LISBON - Poor land management has made it harder for firefighters in drought-stricken Portugal to tackle the country's worst forest fires in decades, experts said on Monday. Nearly 3,000 firefighters were battling 27 forest fires in central and northern Portugal on Monday, reinforced by aircraft from France and Spain and three helicopters from Germany.
So far this year, fires have killed at least 13 people and destroyed an estimated 134,500 hectares (337,000 acres) of forest, far above a yearly average of 110,000 hectares -- blazes made worse by the most severe drought in decades. Relatively more forest has burned in Portugal than in equally parched neighbouring Spain and in France this summer -- and experts say this is because of bad land management that makes fire prevention more difficult.

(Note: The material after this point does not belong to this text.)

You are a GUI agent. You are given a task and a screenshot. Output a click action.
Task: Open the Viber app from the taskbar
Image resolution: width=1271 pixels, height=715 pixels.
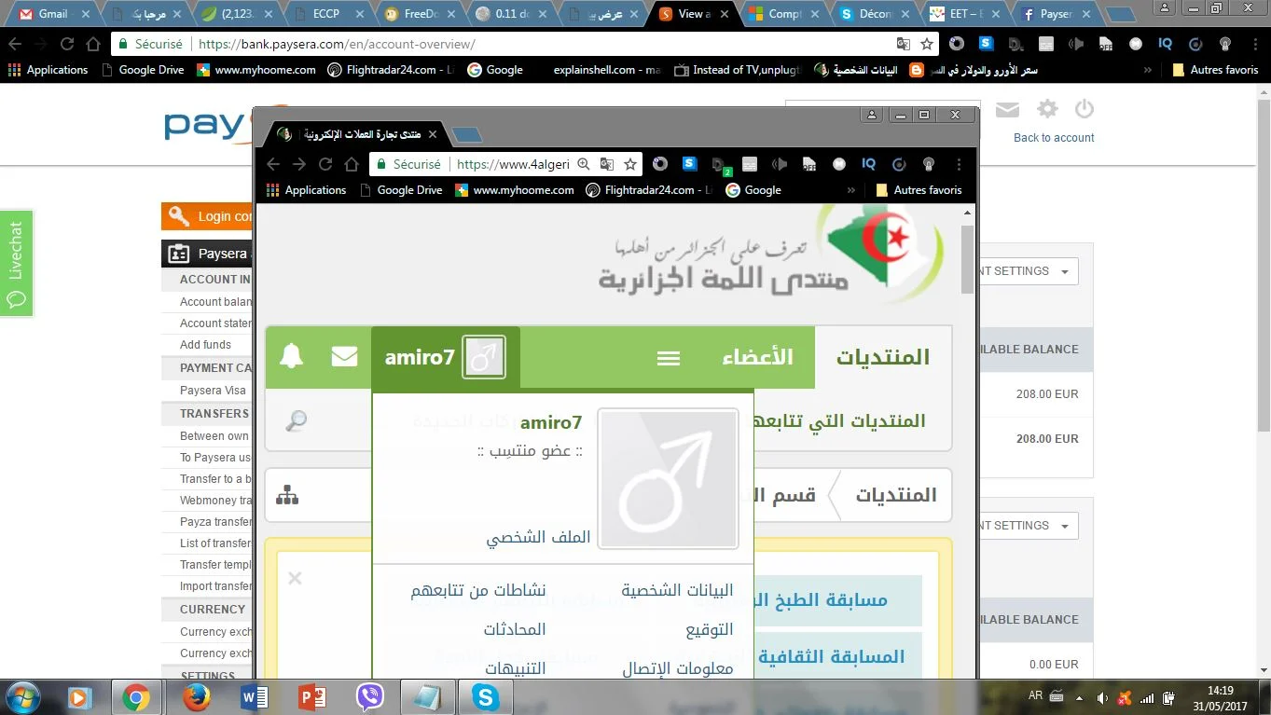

Portugal's biggest problem is the lack of a central registry of land ownership, said Domingos Cartaxo, a forest engineer with the Quercus environmental group. "Land registration is key," he said. "Many laws can be introduced, but if this structural question is not addressed, the fires will continue to burn." If there was a central registry, the authorities could identify forest owners and compel them to create fire walls of cleared land, or plant belts of fire-resistant tree species, making it much easier to prevent or control fires, he said.
Uncertainty over who owns land is made worse by the fact that many Portuguese are abandoning land they own in rural areas, meaning there is no one to monitor many of the country's forests. The planting of large areas of eucalyptus for paper and pulp in recent years has also contributed to the spread of forest fires because they burn more easily than many other species.